Security

What is a Time-based One-time Password (TOTP)?

A Time-Based One-Time Password (TOTP) is a temporary, unique code generated using the current time as part of the process. It’s widely used for two-factor authentication (2FA) to add an extra layer of security to online accounts.

Why is TOTP important for security?

In an era where cyberattacks are common, relying on just a username and password isn’t enough. TOTPs boost security by ensuring that even if someone steals your password, they still need the temporary code, which expires after a short time, to gain access. This makes unauthorized logins far more difficult.

How does a TOTP work?

TOTP-based 2FA relies on two key factors: something you know (your password) and something you have (a device generating the TOTP). For example, when you log in to a service with your username and password, you’ll be prompted to enter a time-sensitive code from an authenticator app or another source. This ensures that only someone with access to your trusted device can complete the login.

The passcodes typically refresh every 30, 60, 120, or 240 seconds, making them useless to hackers after they expire.

How to get a TOTP?

Users can receive TOTPs through different methods, including:

  • Authenticator apps — Popular options include Google Authenticator, Microsoft Authenticator, and Authy.
  • Password managers such as Passwd have a built-in TOTP support.
  • Hardware security tokens — Small physical devices that display your unique, time-sensitive code.
  • Text messages (SMS) — Sent to your phone from a secure server.
  • Email messages — Delivered to your registered email account.
  • Voice calls — A spoken code sent via automated call.

While SMS and email are convenient, authenticator apps and hardware tokens are generally considered more secure, as they don’t rely on external servers that could be compromised.

Time-Based vs. Event-Based OTPs: What’s the difference?

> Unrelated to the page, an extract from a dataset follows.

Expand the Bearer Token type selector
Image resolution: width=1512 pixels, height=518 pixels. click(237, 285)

The key distinction lies in how the passwords are generated:

  • Time-Based One-Time Passwords (TOTP) — Use the current time and a shared secret (a unique key) to generate a temporary code.
  • Event-Based One-Time Passwords (HOTP) — Generate a new code based on a counter, triggered by an event like a button press. Each new code depends on the previous one.

Since TOTPs rely on time, they expire quickly, making them more secure against replay attacks.

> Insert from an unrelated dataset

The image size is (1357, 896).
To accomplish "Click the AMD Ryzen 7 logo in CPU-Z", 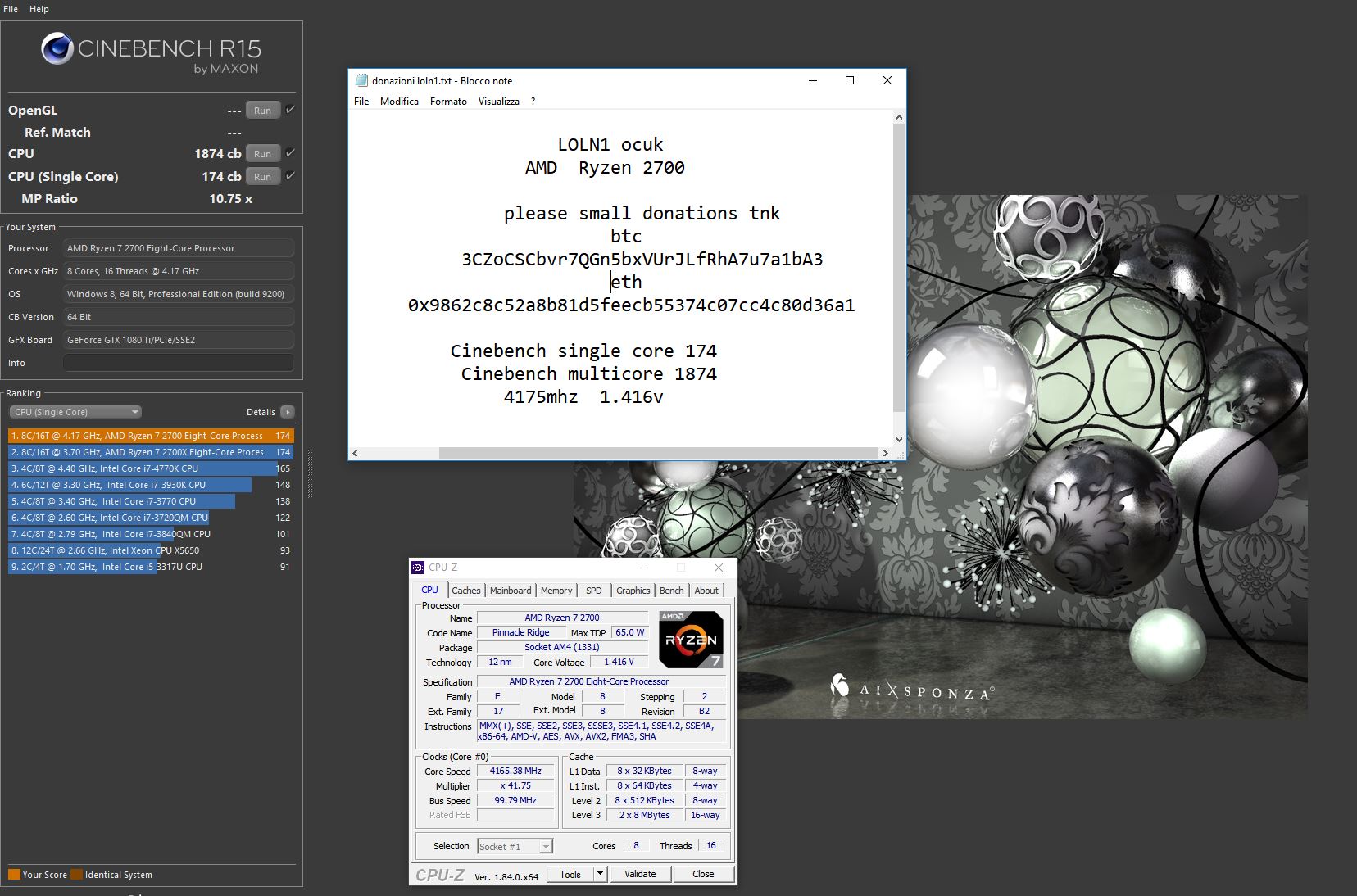I will (x=691, y=640).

TOTP: An industry-approved standard

TOTP is an official standard defined by the Internet Engineering Task Force (IETF) under RFC 6238. Other well-known OTP standards include the S/KEY One-Time Password System (RFC 1760), One-Time Password System (RFC 2289), and the HMAC-Based One-Time Password Algorithm (RFC 4226).

Final thoughts

In today’s digital landscape, protecting online accounts is non-negotiable. Implementing TOTP-based two-factor authentication is a simple yet powerful way to safeguard your data from unauthorized access. Whether you prefer a mobile authenticator app, hardware token or a password manager such as Passwd, adding this extra layer of security helps keep hackers at bay.

Looking to boost your cybersecurity? Start by enabling TOTP-based 2FA on your accounts today.